If turtles were only up against the natural world, they’d be on cloud nine. Sadly, many turtles are having their lives cut short here in Canada due to human activity. All eight species of freshwater turtles in Canada have been listed as a species at risk by the federal government. They’re up against threats like road mortality, habitat loss, nest predation (by human subsidized predators, like raccoons) and poaching for the pet trade.

Marine turtles also have it rough. Some get terribly entangled in fishing rope, others mistake plastic bags and balloons for jellyfish and ingest these substances which take years to break down. Moreover, they are losing nesting habitat at an alarming speed and light pollution can disorient hatchlings.

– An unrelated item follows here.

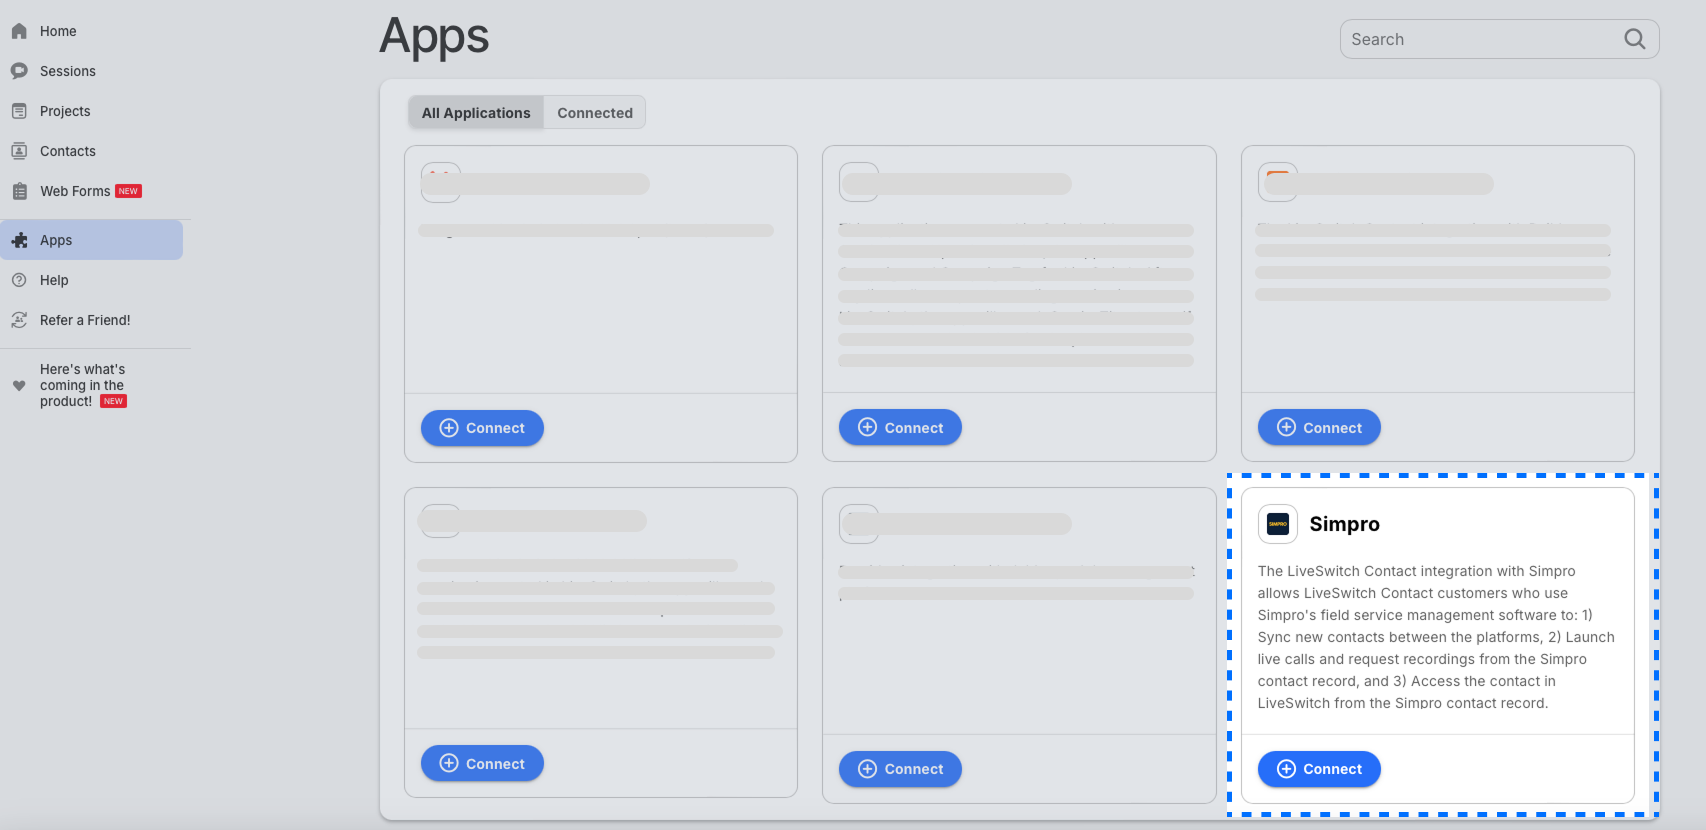
Task: Click the Contacts card icon
Action: click(x=19, y=151)
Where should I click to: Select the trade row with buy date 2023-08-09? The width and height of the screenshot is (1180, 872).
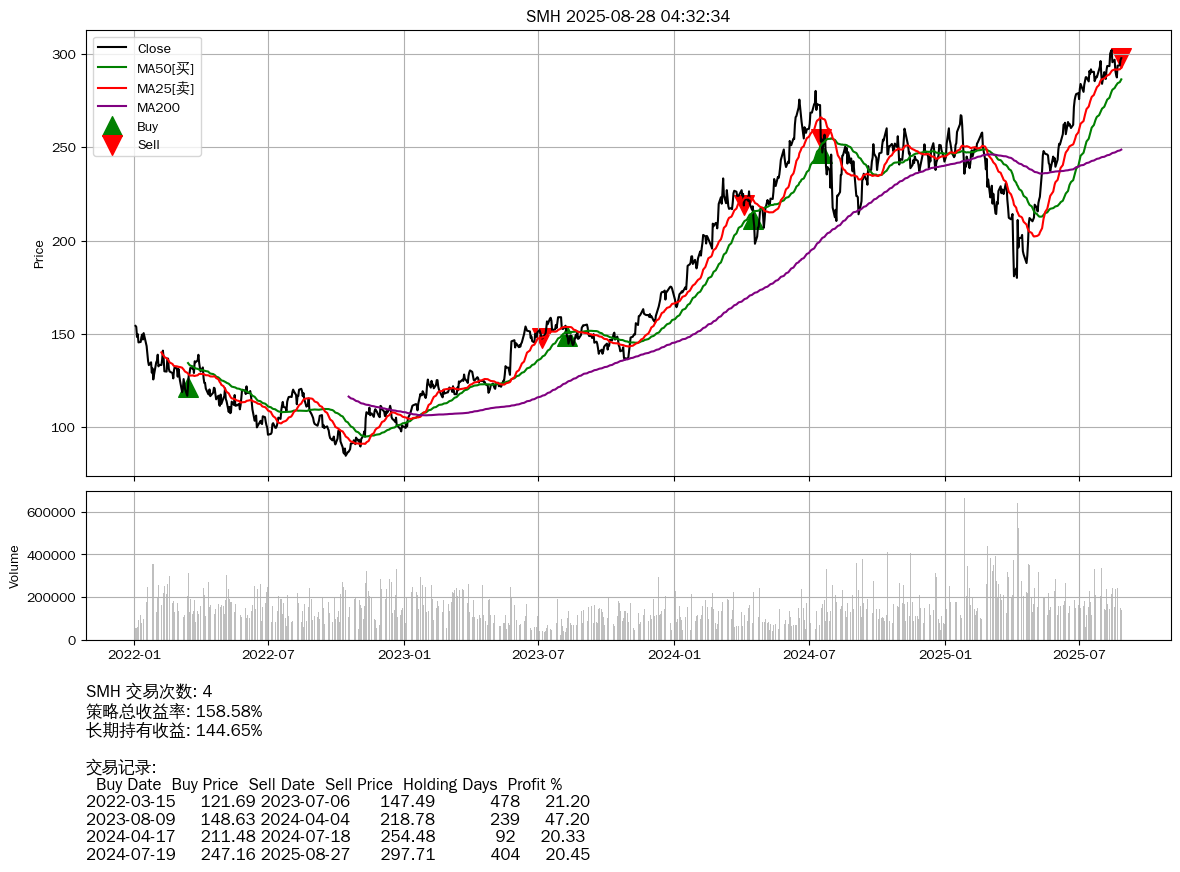(x=337, y=818)
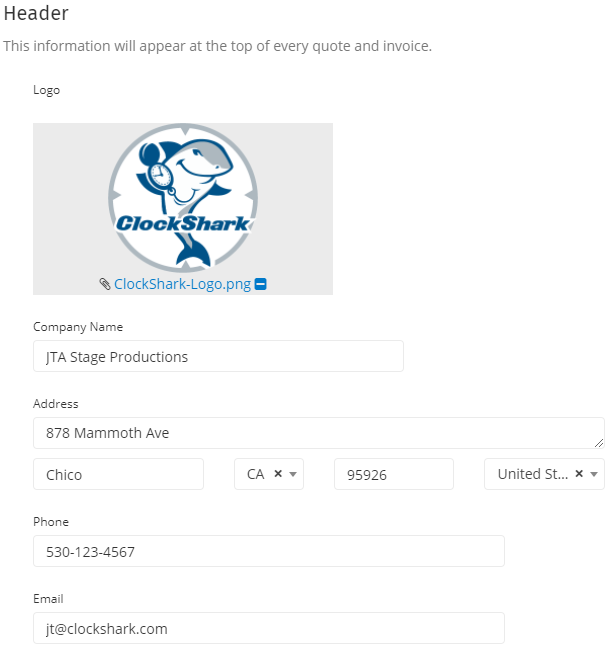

How Can You Help Our Turtles?

Common Snapping Turtle (Chelydra serpentina) crossing the road @Getty Images
  • Help baby freshwater turtles by building a nest protector to keep predators at bay
  • Whether you live by a lake or an ocean, organize a shoreline cleanup with your community to pick up debris that might be ingested by a turtle or entangle a turtle
  • If you have a shoreline property, leave large fallen branches and trees along your shoreline so freshwater turtles can bask in the sun, or even augment the habitat by adding a few of your own logs
  • Swap plastic bags for reusable shopping bags for your next jaunt to the store
  • Slow down and watch for turtles when you’re driving in areas where wetlands are close to the road
  • Learn how to move a turtle safely across the road
  • Turtles don’t always crossroads near wetlands so keep an eye out for turtles on all roads especially from May to early July when mothers are seeking out nesting sites
  • Be aware when fishing that turtles are accidentally hooked more often than you’d think. Learn about this problem and what to do!